Once we have a fully repeatable test case, we shall be happy to try to repeat it and then we would continue with it's processing.
[7 Mar 18:28] MySQL Verification Team
Hello Yoseph,

Please see the file I've uploaded,   bug114235.sql 

It seems to repeat the bug you described.
Run the sql script in a single thread with nobody else accessing the tables and 
let me know if that is the same issue you see.

The function ends up returning 1010 for whatever input you give it!
If you run the query directly it's fine.

Regards,
-- 
Shane Bester, MySQL Senior Principal Technical Support Engineer
Oracle Corporation
http://dev.mysql.com/
[7 Mar 18:53] MySQL Verification Team
Notice the flush tables in the testcase.  Even after server restart, see this, even on 8.0.27:

mysql> \r
Connection id:    8
Current database: test

mysql> select udf1(73449) ;
+-------------+
| udf1(73449) |
+-------------+
| NULL        |
+-------------+
1 row in set (0.02 sec)

mysql> select udf1(73449) ;
+-------------+
| udf1(73449) |
+-------------+
| NULL        |
+-------------+
1 row in set (0.00 sec)

mysql> select udf1(73449) ;
+-------------+
| udf1(73449) |
+-------------+
| NULL        |
+-------------+
1 row in set (0.00 sec)

mysql> select udf1(73449) ;
+-------------+
| udf1(73449) |
+-------------+
| NULL        |
+-------------+
1 row in set (0.00 sec)

mysql> flush tables;
Query OK, 0 rows affected (0.00 sec)

mysql> select udf1(73449) ;
+-------------+
| udf1(73449) |
+-------------+
| 1010        |           <<<<<<< ??????
+-------------+
1 row in set (0.28 sec)
[7 Mar 19:45] MySQL Verification Team
Yoseph,

When the issue occurs again,  please check if this temporarily resolves it:

"create function f() returns int deterministic return 1;drop function f;"

-- 
Shane Bester, MySQL Senior Principal Technical Support Engineer
Oracle Corporation
http://dev.mysql.com/
[7 Mar 19:59] MySQL Verification Team
deterministic testcase

Attachment: bug114235_new.sql (application/octet-stream, text), 2.44 KiB.

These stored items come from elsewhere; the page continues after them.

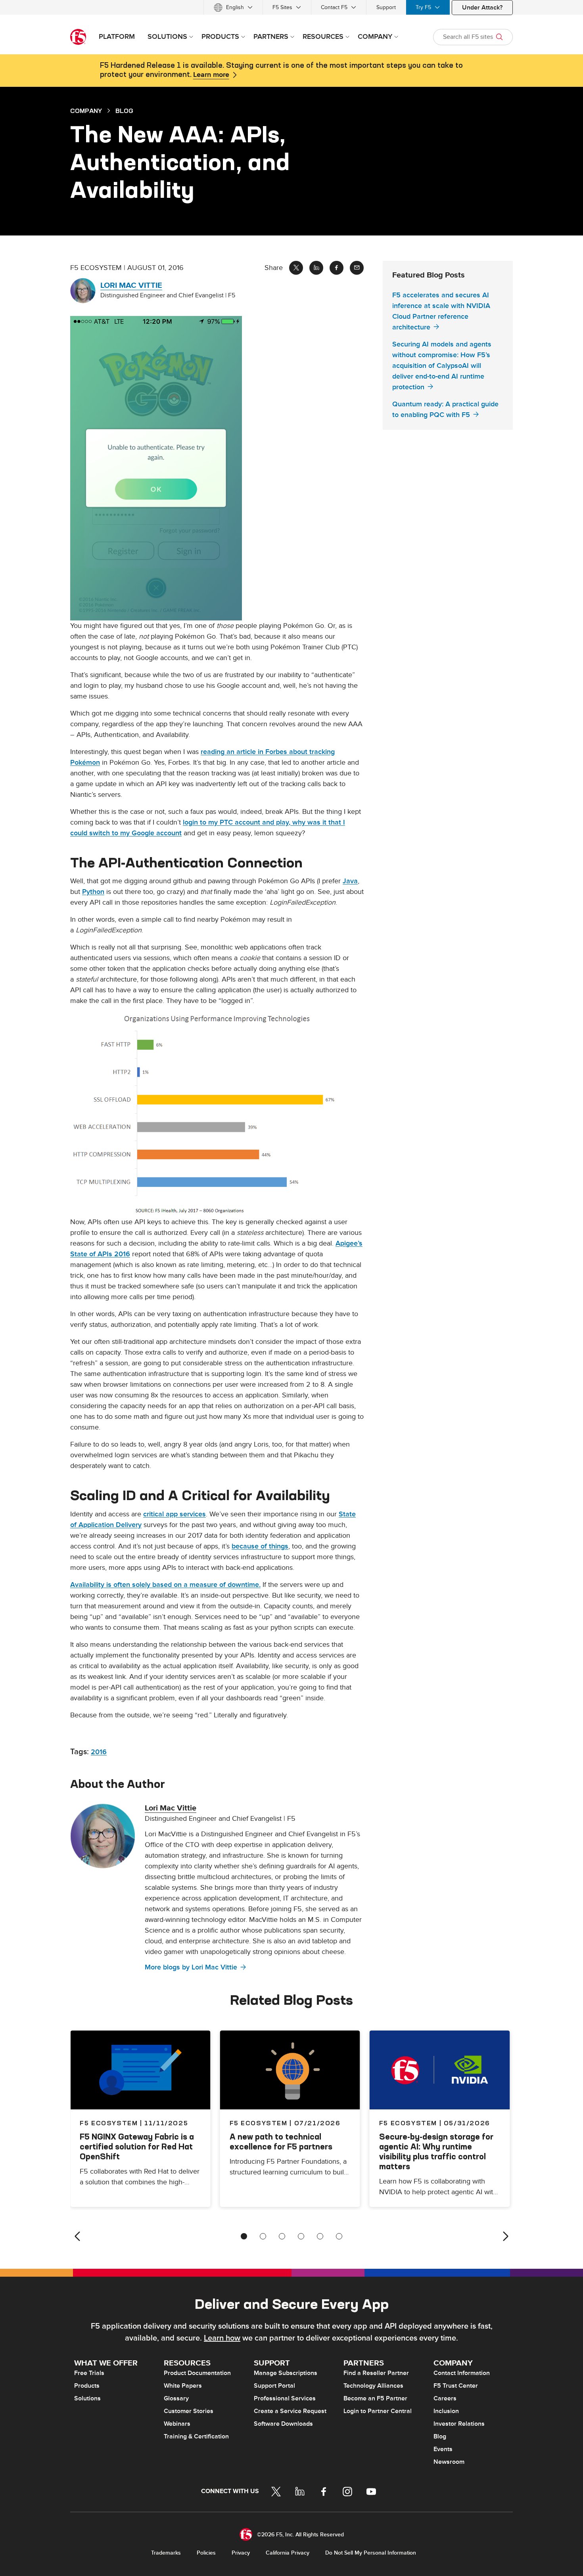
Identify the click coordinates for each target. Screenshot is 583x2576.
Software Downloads (283, 2424)
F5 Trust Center (455, 2386)
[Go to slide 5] (320, 2236)
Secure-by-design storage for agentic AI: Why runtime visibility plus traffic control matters (436, 2151)
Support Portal (274, 2386)
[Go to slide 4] (301, 2236)
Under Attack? (482, 7)
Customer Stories (188, 2411)
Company (86, 111)
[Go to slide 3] (282, 2236)
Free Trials (89, 2373)
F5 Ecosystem (259, 2123)
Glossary (176, 2398)
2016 (99, 1752)
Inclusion (446, 2411)
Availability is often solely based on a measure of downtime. (165, 1585)
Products (87, 2386)
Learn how (222, 2338)
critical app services (174, 1514)
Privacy (241, 2552)
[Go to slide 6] (339, 2236)
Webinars (177, 2424)
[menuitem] (233, 7)
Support (386, 7)
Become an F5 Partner (375, 2398)
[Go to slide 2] (263, 2236)
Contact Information (461, 2373)
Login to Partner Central (377, 2411)
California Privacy (287, 2552)
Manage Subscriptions (285, 2373)
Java (350, 881)
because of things (260, 1546)
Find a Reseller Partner (376, 2373)
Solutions (87, 2398)
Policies (206, 2552)
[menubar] (291, 7)
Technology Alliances (373, 2386)
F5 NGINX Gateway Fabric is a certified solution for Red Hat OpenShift (137, 2146)
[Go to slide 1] (244, 2236)
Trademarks (166, 2552)
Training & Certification (196, 2436)
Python (93, 892)
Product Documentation (197, 2373)
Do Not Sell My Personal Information (370, 2552)
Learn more (211, 74)
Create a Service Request (290, 2411)
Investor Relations (459, 2424)
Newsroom (448, 2462)
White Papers (183, 2386)
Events (443, 2449)
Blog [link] (124, 111)
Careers (444, 2398)
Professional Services (285, 2398)
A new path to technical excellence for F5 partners (281, 2141)
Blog (439, 2436)
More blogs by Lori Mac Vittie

[7 Mar 20:01] MySQL Verification Team
this regression appears to start in 8.0.22.

8.0.11: ok
8.0.21: ok
8.0.22: broken
8.0.23: broken
8.0.24: broken
8.0.25: broken
8.0.26: broken
8.0.27: broken
8.0.36: broken
9.0.0 trunk : broken
[7 Mar 23:03] Yoseph Phillips
Thanks Shane.

I also added:
SET optimizer_trace = "enabled=on"; 
SET optimizer_trace_max_mem_size = 1024 * 1024 * 16; 
SELECT udf1(73449);
SELECT * FROM INFORMATION_SCHEMA.OPTIMIZER_TRACE; 
SET optimizer_trace = "enabled=off";

to your test case after each of the failing and working calls to udf1(73449);
They produce exactly the same failing and working traces which I uploaded, so yes you have managed to come up with a repeatable test case.

The creating and dropping of that function does temporarily solve the issue, but it doesn't take too long for the issue to start again.

This might also explain some other strange things that we saw with clients on 8.0.25. 

Now we need to understand under what circumstances the conditions are ending up as null here. 
I am going to look through the 8.0.22 release notes again.
[7 Mar 23:10] MySQL Verification Team
My best guess is this is another regression caused by WL #9384.  Will await the devs analysis.
[12 Mar 11:13] MySQL Verification Team
* Confirmed that the regression was caused by WL#9384 (commit ca2cd90bffb201b93a29974aa04d46806c466d72)
[7 May 5:21] Yoseph Phillips
This regression still exists in 8.0.37
[9 May 10:05] MySQL Verification Team
Thank you, Mr. Phillips.
[17 Jun 21:47] Jon Stephens
Documented fix as follows in the MySQL 8.0.38, 8.4.1, and 9.0.0 changelogs:

    It was possible for a deterministic stored function to return an
    incorrect result when the function used JOIN ON inside the
    return statement. If the query needed to be reprepared due to a
    table metadata change such as FLUSH TABLES between two
    executions, the ON clause was sometimes lost.

Closed.
[18 Jun 10:11] MySQL Verification Team
Thank you, Jon.